Embedding aiplug in another project

Aiplug is designed to be embedded. The package has zero third-party runtime dependencies, ships as ESM, and exposes its full shape via named imports.

The minimum surface

import { AIPlug, loadConfig } from 'aiplug';

That’s it. AIPlug is the client class; loadConfig reads a profile from aiplug.config.json (CLI > env > file > defaults). Every other piece — Transport, ChatMessage, ToolCall, StreamChunk — is exported alongside.

Pattern 1 — explicit config

import { AIPlug } from 'aiplug';

const ai = new AIPlug({
  transport: 'anthropic',
  apiKey: process.env.ANTHROPIC_API_KEY,
  model: 'claude-3-5-sonnet-latest',
});

const reply = await ai.chat({
  model: 'claude-3-5-sonnet-latest',
  messages: [{ role: 'user', content: 'Hello!' }],
});

Pattern 2 — profile from config

import { AIPlug, loadConfig } from 'aiplug';

const { config } = loadConfig({}, 'work');   // profile name = 'work'
const ai = new AIPlug(config);

loadConfig reads ~/.config/aiplug/aiplug.config.json, walks the CLI > env > file > defaults chain, and returns the resolved AiplugConfig.

Pattern 3 — the LLMAdapter façade

If your project already speaks the canonical LLMMessage / LLMResponse shape (memoryblock does, in @memoryblock/types), use createLLMAdapter to wrap aiplug without rewriting your host:

import { createLLMAdapter, type LLMMessage } from 'aiplug';

const adapter = createLLMAdapter({
  provider: 'openai',
  model: 'gpt-4o-mini',
  apiKey: process.env.OPENAI_API_KEY,
  baseURL: 'https://api.openai.com/v1',  // optional
});

const reply = await adapter.converse([
  { role: 'user', content: 'hi' } satisfies LLMMessage,
]);

console.log(reply.message.content, reply.stopReason, reply.usage);

converse and converseStream are the canonical memoryblock contract. createLLMAdapter is the bridge — it translates LLMMessage[] into aiplug’s ChatMessage[], calls ai.chat or ai.stream, and translates the response back.
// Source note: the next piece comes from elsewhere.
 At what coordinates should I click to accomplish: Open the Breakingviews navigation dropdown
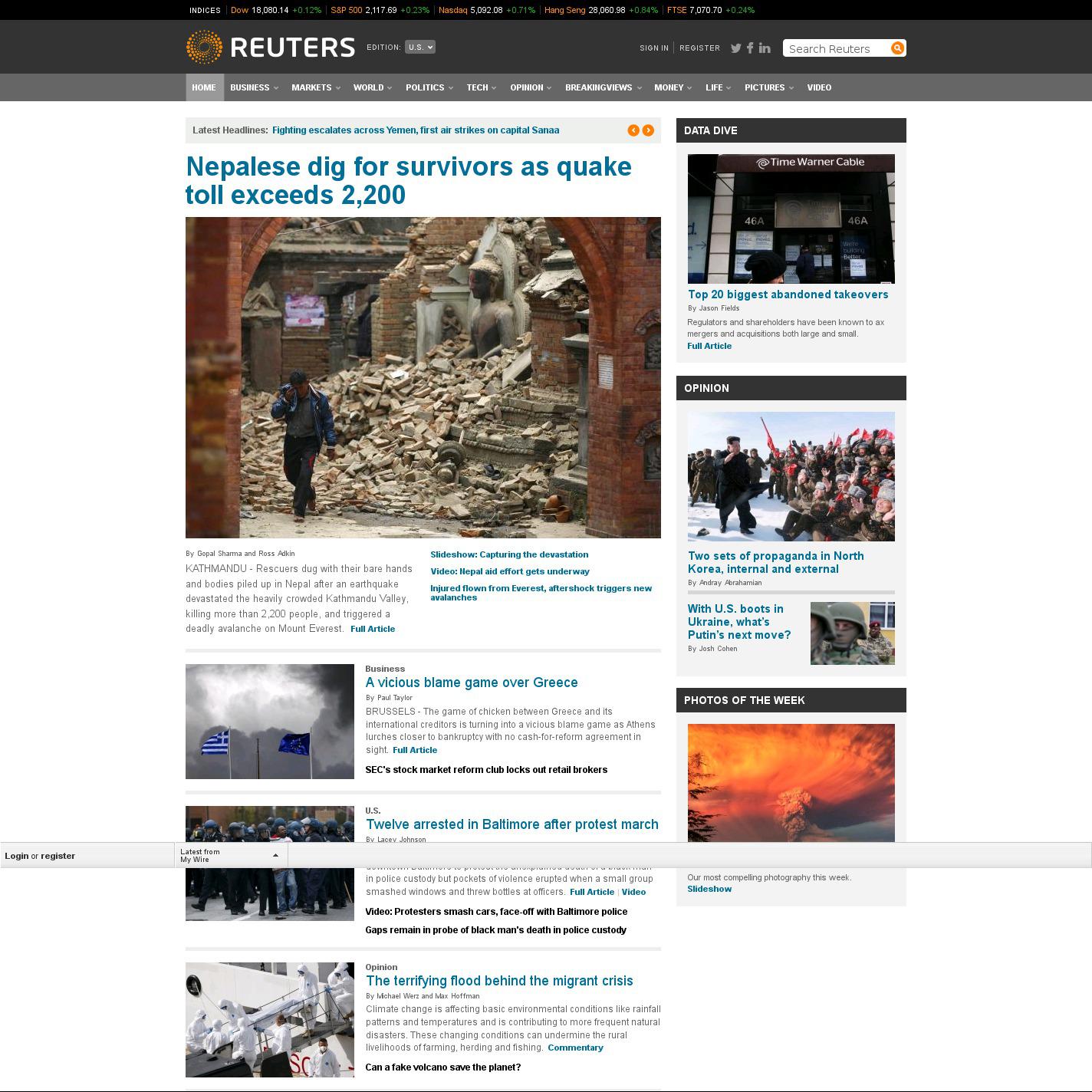(x=602, y=87)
The re-exported types LLMMessage, LLMResponse, LLMAdapterToolDefinition, TokenUsage, StopReason are pure aliases of the same names. User code that already targets these types compiles unchanged.

Memoryblock’s pattern

Memoryblock’s @memoryblock/adapters package is a one-method file:

// memoryblock/packages/adapters/src/index.ts
import { createLLMAdapter, type AiplugConfig } from 'aiplug';

export function createMemoryAdapter(config: MemoryAdapterConfig): LLMAdapter {
  return createLLMAdapter({
    provider: config.provider,
    model: config.model,
    apiKey: config.apiKey,
    baseURL: config.baseURL,
    options: { providerOptions: config.providerOptions },
  });
}

That’s the entire integration. The monitor, the CLI, the web dashboard, and the /v1/chat endpoint all consume this single LLMAdapter instance. The provider comes from aiplug’s registry, not from any per-provider code path in memoryblock.

What to import

Need Import
Client class AIPlug
Sync introspection AIPlug.providers(), AIPlug.describeProvider(slug), AIPlug.configSchema(slug), AIPlug.providers(), AIPlug.providers({...})
LLMAdapter shape createLLMAdapter
Canonical types LLMMessage, LLMResponse, LLMAdapterToolDefinition, TokenUsage, StopReason, MessageRole
Stream chunks StreamChunk (and its variants)
Errors AIPlugError, asSnapshot(err)
Config loading loadConfig({}, profileName)
Provider descriptors ProviderDescriptor, ProviderConfigSchema, ConfigField

Things to know

  • Aiplug is ESM-only. If your project is CommonJS, use dynamic import('aiplug') from a .cjs file or convert the project to ESM.
  • The transport class is loaded via dynamic import on first use. There is no eager side-effect from constructing AIPlug — only the registry lookup is sync.
  • aiplug.AIPlug.capabilities() is sync and safe to call before ready(). It reads the registry entry without instantiating the transport.
  • The full HTTP server (aiplug serve) is optional. Most embedding projects use aiplug as a library and never start the server.